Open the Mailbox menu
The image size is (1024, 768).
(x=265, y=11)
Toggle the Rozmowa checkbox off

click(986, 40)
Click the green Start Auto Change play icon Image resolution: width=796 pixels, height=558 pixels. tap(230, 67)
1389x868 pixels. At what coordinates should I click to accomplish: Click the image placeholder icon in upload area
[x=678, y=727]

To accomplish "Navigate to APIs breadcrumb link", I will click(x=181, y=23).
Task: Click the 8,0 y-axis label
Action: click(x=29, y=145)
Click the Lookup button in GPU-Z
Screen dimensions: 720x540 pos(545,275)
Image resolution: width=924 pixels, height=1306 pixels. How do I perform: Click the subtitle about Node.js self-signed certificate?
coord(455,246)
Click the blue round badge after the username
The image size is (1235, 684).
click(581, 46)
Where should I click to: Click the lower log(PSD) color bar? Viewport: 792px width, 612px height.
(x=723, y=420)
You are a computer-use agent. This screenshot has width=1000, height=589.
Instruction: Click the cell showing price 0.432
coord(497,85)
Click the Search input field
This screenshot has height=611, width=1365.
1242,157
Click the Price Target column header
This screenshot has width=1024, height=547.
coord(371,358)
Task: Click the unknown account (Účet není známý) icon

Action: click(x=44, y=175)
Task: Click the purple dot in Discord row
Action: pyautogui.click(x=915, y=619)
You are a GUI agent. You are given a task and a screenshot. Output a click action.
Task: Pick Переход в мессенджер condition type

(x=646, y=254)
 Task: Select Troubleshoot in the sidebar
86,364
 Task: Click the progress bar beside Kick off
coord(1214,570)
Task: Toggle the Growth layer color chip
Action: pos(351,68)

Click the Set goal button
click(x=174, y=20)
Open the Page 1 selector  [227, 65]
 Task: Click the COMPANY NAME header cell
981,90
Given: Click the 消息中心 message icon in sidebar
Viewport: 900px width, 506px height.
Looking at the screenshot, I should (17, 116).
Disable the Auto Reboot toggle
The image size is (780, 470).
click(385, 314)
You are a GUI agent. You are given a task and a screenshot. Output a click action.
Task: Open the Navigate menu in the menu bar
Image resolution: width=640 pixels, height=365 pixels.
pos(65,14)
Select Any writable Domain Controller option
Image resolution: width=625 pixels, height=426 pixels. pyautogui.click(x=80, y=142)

******

→ WHAT TO PRODUCE: Output the data above in full and exactly.

→ TASK ANSWER:
Open the Mailbox menu
The image size is (1024, 768).
(x=265, y=11)
Toggle the Rozmowa checkbox off

click(986, 40)
Click the green Start Auto Change play icon Image resolution: width=796 pixels, height=558 pixels. tap(230, 67)
1389x868 pixels. At what coordinates should I click to accomplish: Click the image placeholder icon in upload area
[x=678, y=727]

To accomplish "Navigate to APIs breadcrumb link", I will click(x=181, y=23).
Task: Click the 8,0 y-axis label
Action: click(x=29, y=145)
Click the Lookup button in GPU-Z
Screen dimensions: 720x540 pos(545,275)
Image resolution: width=924 pixels, height=1306 pixels. How do I perform: Click the subtitle about Node.js self-signed certificate?
coord(455,246)
Click the blue round badge after the username
The image size is (1235, 684).
click(581, 46)
Where should I click to: Click the lower log(PSD) color bar? Viewport: 792px width, 612px height.
(x=723, y=420)
You are a computer-use agent. This screenshot has width=1000, height=589.
Instruction: Click the cell showing price 0.432
coord(497,85)
Click the Search input field
This screenshot has height=611, width=1365.
1242,157
Click the Price Target column header
This screenshot has width=1024, height=547.
coord(371,358)
Task: Click the unknown account (Účet není známý) icon

Action: click(x=44, y=175)
Task: Click the purple dot in Discord row
Action: pyautogui.click(x=915, y=619)
You are a GUI agent. You are given a task and a screenshot. Output a click action.
Task: Pick Переход в мессенджер condition type

(x=646, y=254)
 Task: Select Troubleshoot in the sidebar
86,364
 Task: Click the progress bar beside Kick off
coord(1214,570)
Task: Toggle the Growth layer color chip
Action: pos(351,68)

Click the Set goal button
click(x=174, y=20)
Open the Page 1 selector  [227, 65]
 Task: Click the COMPANY NAME header cell
981,90
Given: Click the 消息中心 message icon in sidebar
Viewport: 900px width, 506px height.
Looking at the screenshot, I should (17, 116).
Disable the Auto Reboot toggle
The image size is (780, 470).
click(385, 314)
You are a GUI agent. You are given a task and a screenshot. Output a click action.
Task: Open the Navigate menu in the menu bar
Image resolution: width=640 pixels, height=365 pixels.
pos(65,14)
Select Any writable Domain Controller option
Image resolution: width=625 pixels, height=426 pixels. pyautogui.click(x=80, y=142)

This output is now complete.